In a flashback, it is revealed that Thamizharasan is, in fact, Sandhya's brother-in-law, married to her elder sister Maheswari, an aspiring athlete. Despite initial concerns that marriage would hinder her athletic pursuits, Maheswari finds support in Thamizharasan, who encourages her to chase her dreams. Sandhya, however, mistakenly perceives Thamizharasan as a male chauvinist, much like her father. Meanwhile, Thamizharasan's mother, bound by traditional values, expects a grandchild and is unaware of Maheswari's passion for sports. Upon discovering Maheswari's athletic ambitions, she orchestrates a plan to sabotage Maheswari's sports career. She manipulates Maheswari into falling down the stairs, then conspires with a doctor to deceive Thamizharasan into believing that Maheswari's backbone is dislocated, rendering her unable to continue her athletic pursuits. Maheswari, however, overhears the conversation. Devastated by the realization that her dreams have been crushed, Maheswari consumes oleander seeds, poisoning herself. Thamizharasan, upon learning of his mother's scheme, discovers that Maheswari's injury is merely a sprain. As she lies dying in Thamizharasan's arms, she extracts a promise from him to support her sister Sandhya's singing aspirations.

With the truth finally revealed, Sandhya gains a newfound understanding and respect for Thamizharasan's selfless actions. Meanwhile, following Angalaparameswari's sudden demise, her son travels to Chennai, determined to fulfill his mother's wish of marrying Sandhya. He attacks Bala and kidnaps Sandhya, but Thamizharasan intervenes, fighting off the goons. Despite being severely injured, Thamizharasan's timely intervention ensures Sandhya's safe escape. Sandhya successfully arrives at Deva's studio and records her first song, an opportunity arranged by Thamizharasan. Thamizharasan, meanwhile, recovers from his injuries.

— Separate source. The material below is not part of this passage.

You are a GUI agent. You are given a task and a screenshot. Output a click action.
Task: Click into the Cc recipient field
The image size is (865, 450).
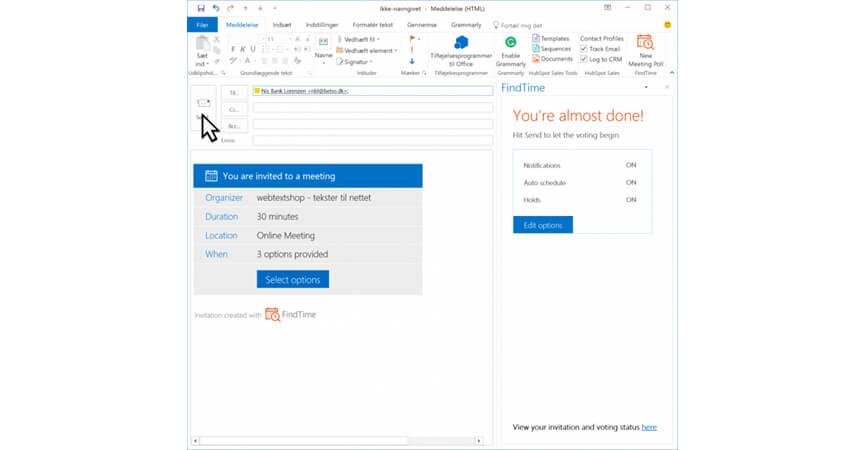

Later, Thamizharasan witnesses a young boy being beaten by his father for pursuing his passion. Moved by the boy's plight, Thamizharasan takes the boy under his wing, determined to help him fulfill his dreams.

==Production==
The film's shoot took place in Chennai for 14 days, and for another 25 days at Gobichettipalayam.
==Soundtrack==

The soundtrack was composed by Deva and released on Bayshore.

Track listing
| No. | Title | Lyrics | Singer(s) | Length |
|---|---|---|---|---|
| 1. | "Yaaradhu Yaaradhu" | Na. Muthukumar | Shreya Ghoshal | 5:50 |
| 2. | "Englishkaran" | Na. Muthukumar | Suresh Peters | 5:31 |
| 3. | "Englishkaran (Film Version)" | Na. Muthukumar | Manikka Vinayagam | 5:31 |
| 4. | "Nanbanae Nanbanae" | Na. Muthukumar | K. S. Chithra | 5:36 |
| 5. | "Yeh Thiruda" | Na. Muthukumar | Srikanth Deva, Sunitha Sarathy | 5:49 |
| 6. | "Ghajini Mohammed" | Na. Muthukumar | Karthik, Suchitra | 6:10 |
| Total length: |  |  |  | 28:56 |

==Critical reception==
Malini Mannath of Chennai Online wrote, "Let your child pursue his own ambition, don't force yours on him, says the message. But in the loosely etched script with its various issues and distractions, it's a diluted, and confused multi-message that reaches the audience". Malathi Rangarajan of The Hindu wrote that the film "has spurts of hilarity Satyaraj style. But when Shakti tries to get a little serious and sober the fun wagon derails into clichés and improbabilities".